🤖 AI Summary
African languages suffer from a scarcity of high-quality document-level bilingual data and systematic evaluation benchmarks. Method: We introduce AfriDoc, the first document-level multilingual parallel corpus for African languages, comprising 605 human-translated documents across medical and IT news domains, pairing English with Amharic, Hausa, Swahili, Yoruba, and Zulu. We establish the first document-level machine translation benchmark for African languages and propose output re-alignment to enable reliable document-level evaluation. Contribution/Results: Our benchmark reveals critical generalization bottlenecks in both neural machine translation (NMT) and large language models (LLMs) for long-document translation—including under-generation, repetition, and bias. Experiments show NLLB-200 achieves the best performance among standard NMT systems; GPT-4o significantly outperforms generic LLMs; fine-tuning yields substantial gains; yet sentence-level trained models remain inadequate for ensuring cross-sentence coherence in document-level translation.
📝 Abstract
This paper introduces AFRIDOC-MT, a document-level multi-parallel translation dataset covering English and five African languages: Amharic, Hausa, Swahili, Yor`ub'a, and Zulu.
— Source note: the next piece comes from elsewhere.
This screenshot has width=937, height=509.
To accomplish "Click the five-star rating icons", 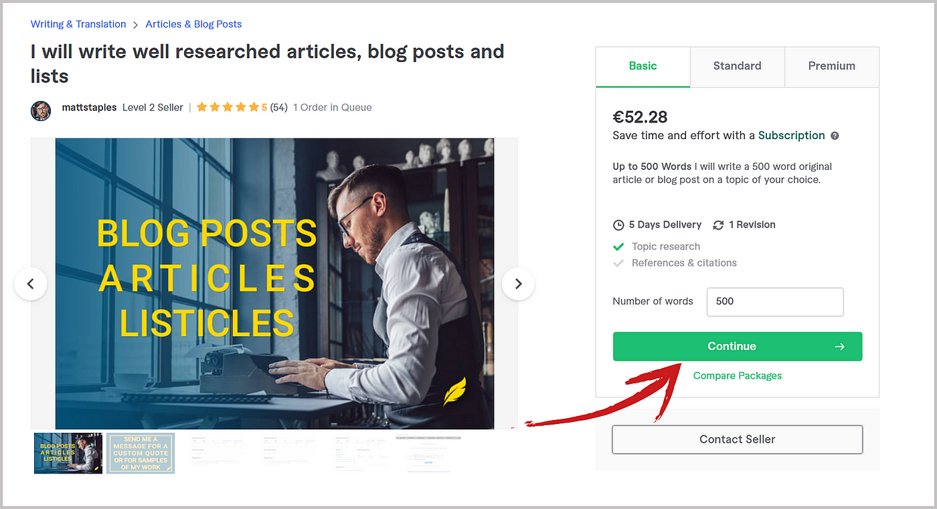I will pyautogui.click(x=228, y=108).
The dataset comprises 334 health and 271 information technology news documents, all human-translated from English to these languages. We conduct document-level translation benchmark experiments by evaluating neural machine translation (NMT) models and large language models (LLMs) for translations between English and these languages, at both the sentence and pseudo-document levels. These outputs are realigned to form complete documents for evaluation. Our results indicate that NLLB-200 achieved the best average performance among the standard NMT models, while GPT-4o outperformed general-purpose LLMs. Fine-tuning selected models led to substantial performance gains, but models trained on sentences struggled to generalize effectively to longer documents. Furthermore, our analysis reveals that some LLMs exhibit issues such as under-generation, repetition of words or phrases, and off-target translations, especially for African languages.